The principal investigator and his collaborators aim to develop effective data modeling paradigms that are sufficiently simple for statistical inference. Current scientific investigations, as well as industrial applications, produce and rely on massive, high-dimensional and possibly corrupted data sets. A major focus of applied mathematicians and statisticians in this area has been on quantitative geometric data modeling. In order to effectively analyze large data and obtain meaningful statistical inference, the underlying geometric models need to be sufficiently simple. The proposal suggests mathematical paradigms for such effective geometric models. It plans to develop rigorous mathematical theory for these paradigms combined with carefully designed numerical strategies addressing specific and important applications. Despite the recent progress in this area, there are many open directions, several of which this research project addresses.More specifically, the proposal focuses on several important directions of geometric data modeling. One direction aims to address modern issues in single robust subspace modeling with respect to new paradigms of learning and computation that have hardly been addressed so far in this setting. Another direction will explore important issues in modeling data by multiple subspaces or manifolds with new paradigms and perspectives. The proposal will also emphasize specific paradigms of low-rank and sparse modeling, which are induced by important applications, such as approximate nearest subspace for object recognition, improved feature tracking, structure from motion in computer vision, and sparse modeling in the atmospheric sciences.

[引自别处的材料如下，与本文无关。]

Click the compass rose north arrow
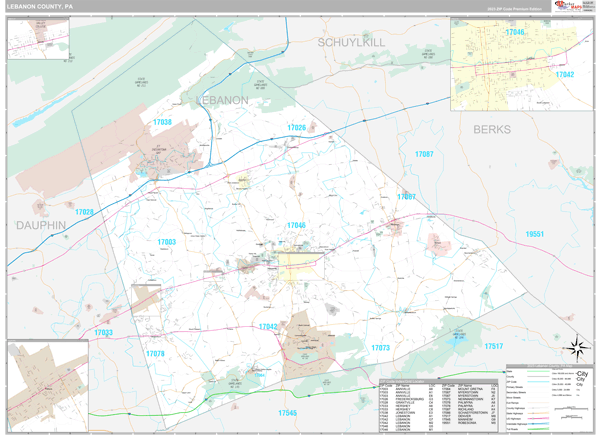The image size is (600, 435). pyautogui.click(x=576, y=348)
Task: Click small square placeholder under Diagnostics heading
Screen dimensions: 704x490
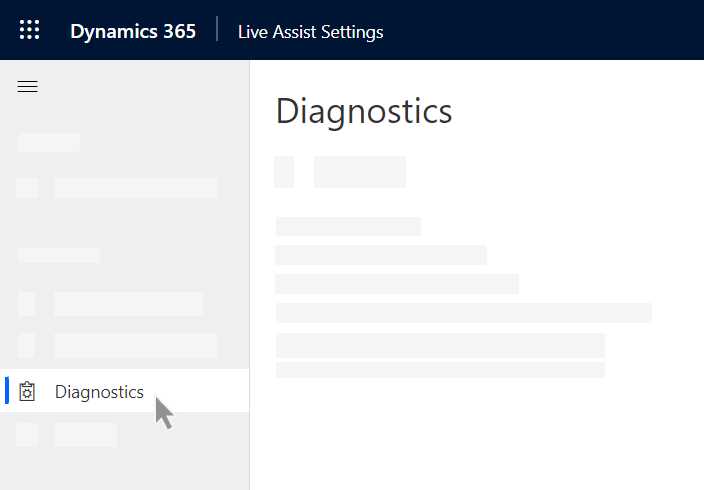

主要研究者和他的合作者旨在开发有效的数据建模范式，这些范式对于统计推断来说足够简单。当前的科学研究以及工业应用产生并依赖于大量、高维和可能损坏的数据集。应用数学家和统计学家在这一领域的一个主要重点是定量几何数据建模。为了有效地分析大数据并获得有意义的统计推断，底层几何模型需要足够简单。该提案提出了这种有效的几何模型的数学范式。它计划为这些范例开发严格的数学理论，并结合精心设计的数字策略来解决具体和重要的应用。尽管最近在这一领域取得了进展，有许多开放的方向，其中一些研究项目地址。更具体地说，该提案集中在几何数据建模的几个重要方向。一个方向的目的是解决现代问题，在单一的强大的子空间建模的学习和计算的新范式，几乎没有解决到目前为止，在这个设置。另一个方向将探索通过多个子空间或流形以新的范式和视角建模数据的重要问题。该提案还将强调低秩和稀疏建模的特定范例，这些范例由重要应用引起，例如用于对象识别的近似最近子空间，改进的特征跟踪，计算机视觉中的运动结构，以及大气科学中的稀疏建模。